The correct order should be:

  1. isolate the environments first
  2. then add branch governance

That is, first get:

  • state
  • names
  • secrets
  • identities
  • workflow entrypoints

properly separated, then add branch boundaries.

Otherwise you get an illusion:

  • It looks like main only deploys prod
  • But underneath, state or secrets are still being shared

Resulting Pipeline Layout

I converged to this model:

1
2
3
4
CI             -> pull request validation only
Deploy Dev     -> deploy dev service only
Deploy Prod    -> deploy prod service only
Infrastructure -> shared/dev-platform/prod-platform plan/apply

The benefit is that operators looking at the workflow list know exactly what each line does.
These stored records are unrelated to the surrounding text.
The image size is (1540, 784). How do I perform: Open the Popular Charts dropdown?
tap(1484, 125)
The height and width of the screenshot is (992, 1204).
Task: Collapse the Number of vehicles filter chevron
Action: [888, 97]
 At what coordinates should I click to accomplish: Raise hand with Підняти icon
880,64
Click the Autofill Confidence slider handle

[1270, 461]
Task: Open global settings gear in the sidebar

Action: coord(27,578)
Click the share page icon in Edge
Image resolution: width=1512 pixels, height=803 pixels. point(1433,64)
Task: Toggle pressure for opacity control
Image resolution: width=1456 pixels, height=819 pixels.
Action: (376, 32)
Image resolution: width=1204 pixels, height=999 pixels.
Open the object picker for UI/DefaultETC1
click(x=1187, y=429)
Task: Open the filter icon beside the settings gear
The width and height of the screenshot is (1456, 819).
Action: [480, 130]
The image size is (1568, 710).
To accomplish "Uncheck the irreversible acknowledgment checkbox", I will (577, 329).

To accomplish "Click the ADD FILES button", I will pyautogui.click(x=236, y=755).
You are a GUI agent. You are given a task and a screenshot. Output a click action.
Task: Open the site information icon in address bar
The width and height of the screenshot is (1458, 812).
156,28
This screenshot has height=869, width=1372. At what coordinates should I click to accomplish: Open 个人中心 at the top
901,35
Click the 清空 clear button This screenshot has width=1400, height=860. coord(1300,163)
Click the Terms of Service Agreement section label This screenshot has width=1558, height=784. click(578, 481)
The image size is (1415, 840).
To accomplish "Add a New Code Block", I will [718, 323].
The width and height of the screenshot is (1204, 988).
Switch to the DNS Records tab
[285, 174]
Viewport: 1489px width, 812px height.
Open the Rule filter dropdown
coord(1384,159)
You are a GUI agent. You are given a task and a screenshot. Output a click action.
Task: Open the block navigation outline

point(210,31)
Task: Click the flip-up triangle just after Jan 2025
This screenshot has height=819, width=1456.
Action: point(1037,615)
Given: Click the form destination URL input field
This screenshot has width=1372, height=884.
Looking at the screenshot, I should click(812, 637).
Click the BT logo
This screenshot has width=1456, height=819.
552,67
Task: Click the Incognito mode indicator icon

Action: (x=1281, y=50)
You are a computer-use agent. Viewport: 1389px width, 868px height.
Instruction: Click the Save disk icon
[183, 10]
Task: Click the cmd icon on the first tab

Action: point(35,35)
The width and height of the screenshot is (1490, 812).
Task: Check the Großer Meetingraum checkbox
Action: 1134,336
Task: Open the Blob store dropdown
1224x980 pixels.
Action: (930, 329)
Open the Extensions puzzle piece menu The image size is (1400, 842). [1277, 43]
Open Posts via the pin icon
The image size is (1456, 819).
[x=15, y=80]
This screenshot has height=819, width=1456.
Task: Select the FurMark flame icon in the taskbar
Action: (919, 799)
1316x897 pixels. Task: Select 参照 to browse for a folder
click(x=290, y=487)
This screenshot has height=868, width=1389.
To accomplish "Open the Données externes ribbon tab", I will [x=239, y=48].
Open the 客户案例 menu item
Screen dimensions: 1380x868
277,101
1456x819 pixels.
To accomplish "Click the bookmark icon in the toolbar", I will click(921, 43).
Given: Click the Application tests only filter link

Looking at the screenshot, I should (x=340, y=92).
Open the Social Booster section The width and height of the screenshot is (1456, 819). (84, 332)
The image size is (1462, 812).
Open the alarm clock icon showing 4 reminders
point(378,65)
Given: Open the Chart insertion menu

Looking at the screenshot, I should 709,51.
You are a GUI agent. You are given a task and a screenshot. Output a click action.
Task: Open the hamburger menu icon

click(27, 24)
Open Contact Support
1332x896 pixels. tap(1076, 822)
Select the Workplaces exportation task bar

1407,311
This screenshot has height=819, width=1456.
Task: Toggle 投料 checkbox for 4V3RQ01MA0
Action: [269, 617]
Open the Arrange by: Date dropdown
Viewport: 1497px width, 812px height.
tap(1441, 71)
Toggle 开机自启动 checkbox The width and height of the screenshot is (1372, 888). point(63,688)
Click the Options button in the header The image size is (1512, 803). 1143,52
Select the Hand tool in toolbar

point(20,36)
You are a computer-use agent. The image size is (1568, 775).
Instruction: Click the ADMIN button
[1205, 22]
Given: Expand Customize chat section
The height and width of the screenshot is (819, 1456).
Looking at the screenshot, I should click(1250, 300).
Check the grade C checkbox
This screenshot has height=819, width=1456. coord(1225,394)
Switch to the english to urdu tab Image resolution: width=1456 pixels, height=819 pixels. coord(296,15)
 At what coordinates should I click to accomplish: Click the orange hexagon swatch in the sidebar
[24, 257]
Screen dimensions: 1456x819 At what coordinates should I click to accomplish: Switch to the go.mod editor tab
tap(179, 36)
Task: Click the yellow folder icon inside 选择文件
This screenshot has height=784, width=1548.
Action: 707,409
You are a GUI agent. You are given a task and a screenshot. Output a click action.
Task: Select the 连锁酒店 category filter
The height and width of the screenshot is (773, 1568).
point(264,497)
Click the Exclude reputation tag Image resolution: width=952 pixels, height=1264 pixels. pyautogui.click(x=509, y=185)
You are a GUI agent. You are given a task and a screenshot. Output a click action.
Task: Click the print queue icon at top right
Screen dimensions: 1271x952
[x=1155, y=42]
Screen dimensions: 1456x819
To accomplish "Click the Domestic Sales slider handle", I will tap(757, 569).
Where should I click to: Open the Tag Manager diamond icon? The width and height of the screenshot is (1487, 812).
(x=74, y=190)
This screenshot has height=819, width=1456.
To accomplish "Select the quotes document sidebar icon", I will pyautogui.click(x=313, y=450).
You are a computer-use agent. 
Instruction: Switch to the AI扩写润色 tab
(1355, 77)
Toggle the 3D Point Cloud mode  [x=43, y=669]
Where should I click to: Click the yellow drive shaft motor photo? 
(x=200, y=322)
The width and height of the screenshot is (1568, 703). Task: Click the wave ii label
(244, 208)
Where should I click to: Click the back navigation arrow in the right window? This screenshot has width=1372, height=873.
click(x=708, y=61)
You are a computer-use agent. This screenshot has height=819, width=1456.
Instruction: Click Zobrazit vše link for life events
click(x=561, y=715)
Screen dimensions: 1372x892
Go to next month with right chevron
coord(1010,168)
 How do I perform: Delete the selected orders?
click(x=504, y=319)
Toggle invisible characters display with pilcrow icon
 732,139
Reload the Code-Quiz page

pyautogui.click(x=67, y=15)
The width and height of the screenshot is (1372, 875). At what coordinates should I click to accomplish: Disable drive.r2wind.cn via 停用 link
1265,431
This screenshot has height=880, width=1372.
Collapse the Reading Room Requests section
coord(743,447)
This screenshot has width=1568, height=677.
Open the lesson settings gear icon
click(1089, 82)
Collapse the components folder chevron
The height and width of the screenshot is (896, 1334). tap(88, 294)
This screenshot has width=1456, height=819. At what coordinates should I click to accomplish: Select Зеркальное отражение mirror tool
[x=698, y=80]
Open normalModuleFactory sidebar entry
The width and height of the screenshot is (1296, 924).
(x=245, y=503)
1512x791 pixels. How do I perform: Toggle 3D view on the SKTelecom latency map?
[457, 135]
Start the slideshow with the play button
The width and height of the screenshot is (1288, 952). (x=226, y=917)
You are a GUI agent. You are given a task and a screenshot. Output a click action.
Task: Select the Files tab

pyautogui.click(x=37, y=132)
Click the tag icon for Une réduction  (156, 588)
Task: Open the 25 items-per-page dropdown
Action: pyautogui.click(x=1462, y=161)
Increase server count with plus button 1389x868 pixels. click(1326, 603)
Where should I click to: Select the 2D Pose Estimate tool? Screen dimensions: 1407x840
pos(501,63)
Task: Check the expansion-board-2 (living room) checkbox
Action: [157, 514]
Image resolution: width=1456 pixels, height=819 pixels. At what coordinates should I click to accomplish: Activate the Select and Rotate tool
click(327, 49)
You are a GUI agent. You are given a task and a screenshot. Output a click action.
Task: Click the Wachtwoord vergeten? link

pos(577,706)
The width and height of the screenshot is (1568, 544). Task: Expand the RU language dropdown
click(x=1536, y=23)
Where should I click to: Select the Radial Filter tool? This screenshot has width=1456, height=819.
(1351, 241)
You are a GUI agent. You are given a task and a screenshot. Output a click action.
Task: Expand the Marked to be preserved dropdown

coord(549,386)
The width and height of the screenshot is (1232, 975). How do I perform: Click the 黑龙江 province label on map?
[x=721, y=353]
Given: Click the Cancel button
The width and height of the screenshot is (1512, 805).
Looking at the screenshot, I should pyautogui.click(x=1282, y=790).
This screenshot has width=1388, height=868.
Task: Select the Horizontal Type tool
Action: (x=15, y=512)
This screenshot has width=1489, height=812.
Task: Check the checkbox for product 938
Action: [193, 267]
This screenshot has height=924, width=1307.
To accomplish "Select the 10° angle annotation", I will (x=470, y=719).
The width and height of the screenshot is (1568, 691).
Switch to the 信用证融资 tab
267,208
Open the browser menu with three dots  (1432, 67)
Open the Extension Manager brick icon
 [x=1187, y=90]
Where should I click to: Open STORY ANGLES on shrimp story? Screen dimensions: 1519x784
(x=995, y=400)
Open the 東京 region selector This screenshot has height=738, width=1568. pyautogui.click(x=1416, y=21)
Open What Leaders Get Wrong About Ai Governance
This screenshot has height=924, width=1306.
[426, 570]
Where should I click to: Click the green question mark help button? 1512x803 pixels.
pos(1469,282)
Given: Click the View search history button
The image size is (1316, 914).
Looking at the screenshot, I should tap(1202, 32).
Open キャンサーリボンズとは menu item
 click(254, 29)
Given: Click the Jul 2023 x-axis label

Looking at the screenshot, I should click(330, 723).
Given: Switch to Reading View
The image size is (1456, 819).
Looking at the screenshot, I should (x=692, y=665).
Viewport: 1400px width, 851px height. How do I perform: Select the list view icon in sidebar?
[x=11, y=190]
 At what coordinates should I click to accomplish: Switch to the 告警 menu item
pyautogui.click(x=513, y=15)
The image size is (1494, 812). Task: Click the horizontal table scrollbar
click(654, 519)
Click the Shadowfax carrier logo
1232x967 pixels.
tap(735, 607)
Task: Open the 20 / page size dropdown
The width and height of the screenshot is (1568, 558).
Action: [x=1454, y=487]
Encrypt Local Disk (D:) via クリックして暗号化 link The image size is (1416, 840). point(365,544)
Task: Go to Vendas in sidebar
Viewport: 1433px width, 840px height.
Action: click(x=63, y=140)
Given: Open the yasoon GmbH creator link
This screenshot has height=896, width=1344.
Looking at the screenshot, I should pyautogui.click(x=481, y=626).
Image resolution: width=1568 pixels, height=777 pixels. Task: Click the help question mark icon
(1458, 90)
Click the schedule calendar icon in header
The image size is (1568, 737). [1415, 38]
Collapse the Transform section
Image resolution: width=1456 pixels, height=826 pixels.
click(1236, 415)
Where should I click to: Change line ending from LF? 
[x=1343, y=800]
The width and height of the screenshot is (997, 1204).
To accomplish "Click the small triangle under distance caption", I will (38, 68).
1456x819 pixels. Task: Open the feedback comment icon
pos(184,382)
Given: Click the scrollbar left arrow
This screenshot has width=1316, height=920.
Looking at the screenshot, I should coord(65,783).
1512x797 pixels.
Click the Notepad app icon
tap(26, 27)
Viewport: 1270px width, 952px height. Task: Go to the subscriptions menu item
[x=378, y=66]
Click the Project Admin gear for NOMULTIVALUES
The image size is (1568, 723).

I deliberately avoided making environment routing into one overly clever mega-workflow. Because that style looks DRY at first, but later debugging, permission auditing, and branch guards all become harder to read.

Validating That Isolation Is Real

In the end, it’s not about how pretty the repo looks, but whether you can clearly answer “yes” to these questions:

  • Does dev deploy never touch prod state
  • Does prod deploy never touch dev state
  • Are runtime secrets isolated at both the name and actual value layers
  • Does the production domain belong only to prod
  • Can CI identity and deploy identity be audited separately
  • Can operators know which workflow to run without reading source code

If any of these still can’t be answered, the env split is not truly complete.

Main Takeaway

Keeping dev and prod in the same GCP project is doable, but you can’t rely on just branch or surface-level naming to separate them.

What actually works is breaking isolation into multiple boundaries:

  • state
  • names
  • secrets
  • runtime identity
  • deploy identity
  • workflow governance

As long as all these layers are cleaned up together, a single project can run a maintainable dev / prod model. When you’re ready to upgrade to project-per-environment, it’s more of an expansion than a rebuild.